California Mudslides and Freeze and Frost Warnings in the Midwest, The storm that slammed into the high desert and mountains of Southern California this week was one for the record books.

Intense rain sent massive mudflows onto highways, picking up cars and pushing them into one another. Hundreds of vehicles were trapped in mud up to 20 feet deep; in some cases, motorists were stranded overnight.

In one spot in the Antelope Valley, the storm dumped 1.81 inches of rain in 30 minutes on Thursday, in what the National Weather Service described as a 1,000-year rain event.

"It's absolutely incredible," said Robbie Munroe, a meteorologist with the National Weather Service in Oxnard.Thursday's storm was the result of a cutoff low, a slow-moving low-pressure system that gets pinched off from the jet stream and starts its own unpredictable trajectory, said Daniel Swain, a climate scientist at Stanford University.

The warm ocean temperatures — about 75 degrees on Thursday, at least 5 degrees above normal — produced more water evaporation and higher humidity levels. The storm system combined with the high humidity to create enough instability in the atmosphere to trigger the intense thunderstorms and torrential rainfall, Swain said.

The storm was part of the same system that hit Southern California more than a week ago, Swain said.
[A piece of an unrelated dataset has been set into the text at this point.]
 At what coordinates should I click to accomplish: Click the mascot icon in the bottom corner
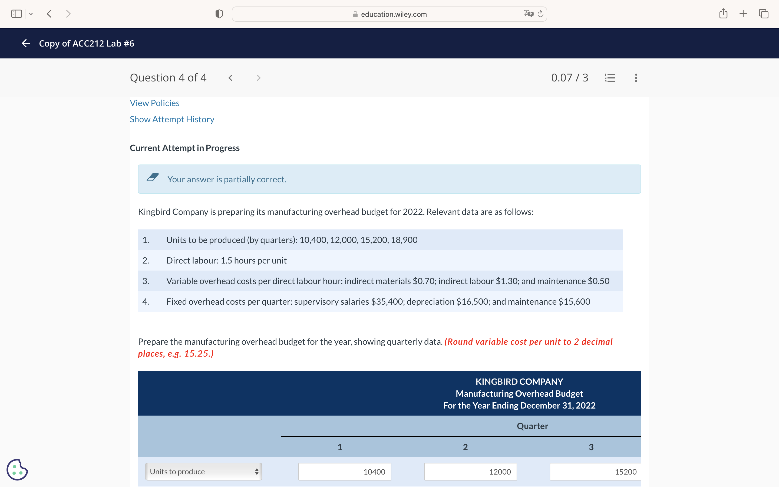pos(17,470)
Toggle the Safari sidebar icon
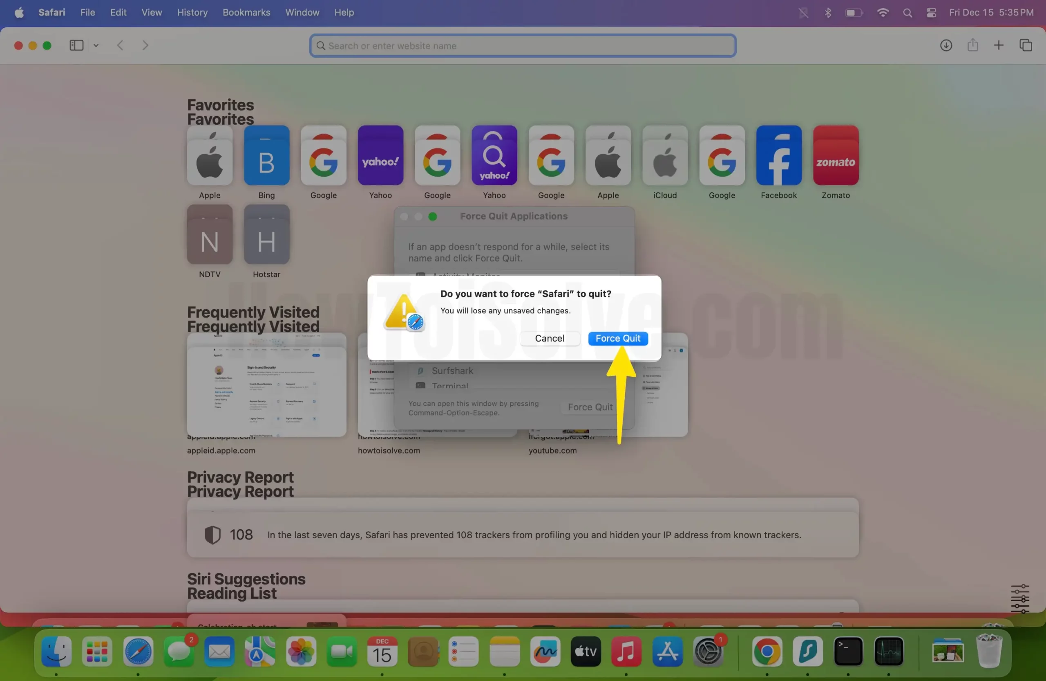 click(76, 45)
It originally came in from the north, then moved east over the desert Southwest. From there, it "made the strange track of coming to Southern California from the east," he said.

On Friday afternoon, residents in the Cuyama Valley area of Santa Barbara County were dealing with a new round of flash floods and mudslides that trapped cars. The National Weather Service reported that Bates Ridge saw 1.18 inches of rain in 30 minutes.